APPROVAL OF THE APPELLATE DIVISION

SUPERIOR COURT OF NEW JERSEY

APPELLATE DIVISION

DOCKET NO. A-3341-06T43341-06T4

STATE OF NEW JERSEY,

Plaintiff-Respondent,

v.

DAVID A. PHILLIPS,

Respondent-Appellant.

_________________________________

 
Telephonically Argued October 23, 2008- Decided:

Before Judges Stern, Rodr guez and Waugh.

On appeal Superior Court of New Jersey, Law Division, Mercer County, Indictment No. 05-12-1249.

Kelly Anderson Smith argued the cause for appellant.

Laura Kotarba, Assistant Prosecutor, argued the cause for respondent (Joseph L. Bocchini, Jr., Mercer County Prosecutor, attorney; Ms. Kotarba, of counsel and on the brief).

PER CURIAM

Defendant David Phillips appeals his conviction for third-degree distribution of a controlled dangerous substance (CDS) and the resulting extended term sentence of five-years imprisonment, with three years of parole ineligibility. We reverse and remand for a new trial.

I

On February 23, 2005, the Trenton Police conducted an anti-narcotics operation, targeting the 500 block of Hoffman Avenue in Trenton. Sergeant Paul Gendron was in charge and Detective William Mulryne was assigned to conduct surveillance. The operation was prompted by information received by law enforcement that marijuana was being distributed from a building in that vicinity.

## Set problem 1
Reproduce, word for word, the rows from the line containing "Image resolution: width=1456 pixels, height=819 pixels. In" through the line containing "(752, 405).", including both of those lines.

(Stored rows from a collection)
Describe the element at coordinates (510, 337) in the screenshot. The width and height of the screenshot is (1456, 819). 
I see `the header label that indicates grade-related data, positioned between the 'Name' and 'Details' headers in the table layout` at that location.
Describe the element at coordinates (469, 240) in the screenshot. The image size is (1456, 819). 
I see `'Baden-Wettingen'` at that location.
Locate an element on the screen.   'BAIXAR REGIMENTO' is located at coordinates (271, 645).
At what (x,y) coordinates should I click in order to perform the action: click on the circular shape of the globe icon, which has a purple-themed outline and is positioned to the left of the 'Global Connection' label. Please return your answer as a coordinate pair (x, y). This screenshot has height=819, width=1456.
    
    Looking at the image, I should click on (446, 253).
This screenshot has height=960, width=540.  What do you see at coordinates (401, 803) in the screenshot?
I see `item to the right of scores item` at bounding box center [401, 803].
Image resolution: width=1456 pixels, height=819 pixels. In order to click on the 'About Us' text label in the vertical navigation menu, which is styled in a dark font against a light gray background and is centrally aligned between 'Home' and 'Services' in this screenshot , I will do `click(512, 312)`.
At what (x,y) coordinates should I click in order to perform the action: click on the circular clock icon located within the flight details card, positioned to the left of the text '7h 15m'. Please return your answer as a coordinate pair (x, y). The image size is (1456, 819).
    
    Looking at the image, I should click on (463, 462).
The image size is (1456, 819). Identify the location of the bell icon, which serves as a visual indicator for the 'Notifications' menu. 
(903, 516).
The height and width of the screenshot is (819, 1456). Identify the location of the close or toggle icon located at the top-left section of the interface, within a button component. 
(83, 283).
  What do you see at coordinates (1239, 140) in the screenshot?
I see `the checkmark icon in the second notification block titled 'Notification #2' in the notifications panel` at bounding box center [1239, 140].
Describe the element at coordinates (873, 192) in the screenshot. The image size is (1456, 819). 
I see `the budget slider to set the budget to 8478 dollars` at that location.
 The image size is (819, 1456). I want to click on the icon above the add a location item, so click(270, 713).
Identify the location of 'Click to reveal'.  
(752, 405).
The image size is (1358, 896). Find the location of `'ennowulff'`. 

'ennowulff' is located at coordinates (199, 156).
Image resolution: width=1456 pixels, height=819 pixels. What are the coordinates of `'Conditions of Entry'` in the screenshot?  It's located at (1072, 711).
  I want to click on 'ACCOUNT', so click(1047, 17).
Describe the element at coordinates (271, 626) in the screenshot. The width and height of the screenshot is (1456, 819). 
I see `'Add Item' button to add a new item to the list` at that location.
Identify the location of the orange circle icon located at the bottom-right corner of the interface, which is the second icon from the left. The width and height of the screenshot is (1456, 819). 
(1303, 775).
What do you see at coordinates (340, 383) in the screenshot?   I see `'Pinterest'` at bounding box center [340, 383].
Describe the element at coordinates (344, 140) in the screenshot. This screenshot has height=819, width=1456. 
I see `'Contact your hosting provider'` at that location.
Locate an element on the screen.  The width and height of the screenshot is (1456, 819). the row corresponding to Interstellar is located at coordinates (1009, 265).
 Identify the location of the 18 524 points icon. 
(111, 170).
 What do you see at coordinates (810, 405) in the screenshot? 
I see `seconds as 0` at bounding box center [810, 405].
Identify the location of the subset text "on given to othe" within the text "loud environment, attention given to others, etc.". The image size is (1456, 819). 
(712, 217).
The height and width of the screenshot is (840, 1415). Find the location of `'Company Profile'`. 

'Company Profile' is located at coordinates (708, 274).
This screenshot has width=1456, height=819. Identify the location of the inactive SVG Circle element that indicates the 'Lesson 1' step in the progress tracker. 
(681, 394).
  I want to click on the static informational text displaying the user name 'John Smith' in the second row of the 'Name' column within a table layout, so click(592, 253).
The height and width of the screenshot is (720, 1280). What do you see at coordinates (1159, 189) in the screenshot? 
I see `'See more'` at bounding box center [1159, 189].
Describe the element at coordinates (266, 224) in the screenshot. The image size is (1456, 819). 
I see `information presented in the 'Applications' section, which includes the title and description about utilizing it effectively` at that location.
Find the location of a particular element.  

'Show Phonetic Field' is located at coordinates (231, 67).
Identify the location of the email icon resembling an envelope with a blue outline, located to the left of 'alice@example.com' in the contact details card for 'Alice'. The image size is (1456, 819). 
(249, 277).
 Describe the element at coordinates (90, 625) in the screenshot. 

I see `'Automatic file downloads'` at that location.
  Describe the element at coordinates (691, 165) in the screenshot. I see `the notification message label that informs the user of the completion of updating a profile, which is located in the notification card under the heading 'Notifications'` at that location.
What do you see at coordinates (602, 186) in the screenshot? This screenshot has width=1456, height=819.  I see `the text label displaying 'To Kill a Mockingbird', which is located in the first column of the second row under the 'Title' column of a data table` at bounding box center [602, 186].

## Set problem 2
In the court opinion, on what date did the Trenton Police conduct the anti-narcotics operation on Hoffman Avenue?

## Problem solution 1
Image resolution: width=1456 pixels, height=819 pixels. In order to click on the 'About Us' text label in the vertical navigation menu, which is styled in a dark font against a light gray background and is centrally aligned between 'Home' and 'Services' in this screenshot , I will do `click(512, 312)`.
At what (x,y) coordinates should I click in order to perform the action: click on the circular clock icon located within the flight details card, positioned to the left of the text '7h 15m'. Please return your answer as a coordinate pair (x, y). The image size is (1456, 819).
    
    Looking at the image, I should click on (463, 462).
The image size is (1456, 819). Identify the location of the bell icon, which serves as a visual indicator for the 'Notifications' menu. 
(903, 516).
The height and width of the screenshot is (819, 1456). Identify the location of the close or toggle icon located at the top-left section of the interface, within a button component. 
(83, 283).
  What do you see at coordinates (1239, 140) in the screenshot?
I see `the checkmark icon in the second notification block titled 'Notification #2' in the notifications panel` at bounding box center [1239, 140].
Describe the element at coordinates (873, 192) in the screenshot. The image size is (1456, 819). 
I see `the budget slider to set the budget to 8478 dollars` at that location.
 The image size is (819, 1456). I want to click on the icon above the add a location item, so click(270, 713).
Identify the location of 'Click to reveal'.  
(752, 405).

## Problem solution 2
February 23, 2005.